DIFFERENCES BETWEEN BLOOD AND PLASMA DONATION
On researching on the topic ” Can you donate plasma while breastfeeding?”, It is good to understand that plasma is a blood component and there are a few differences between normal blood donation and plasma donation.
During blood donation, the blood collected from a donor is sent to the laboratory where it is then segmented into its primary part; red blood cells, platelets, and plasma, for different transfusions.
Meanwhile, during plasma donation, blood collected from a donor’s arm is run through an automated process that separates the plasma portion of the blood. What’s left of the blood; red blood cells and platelets, are then returned to the donor’s arm with a small amount of saline to maintain the overall volume.
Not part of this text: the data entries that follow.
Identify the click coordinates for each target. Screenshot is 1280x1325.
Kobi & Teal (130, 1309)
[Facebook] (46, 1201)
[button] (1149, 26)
In summary , we have look at the article ” Can you donate plasma while breastfeeding”. It is worth mentioning that plasma donation is an act of goodwill as the plasma you donate can help save lives. Anyone can donate plasma, so long as they are up to 18, weighs about 110 lbs, and are free from any illness.
Breastfeeding mothers are however advised not to donate their plasma until at least 2 weeks after they have weaned their babies. This is to ensure their safety and that of their babies. This post ” Can you donate plasma while breastfeeding” is therefore recommended for all because of the vital information in its content.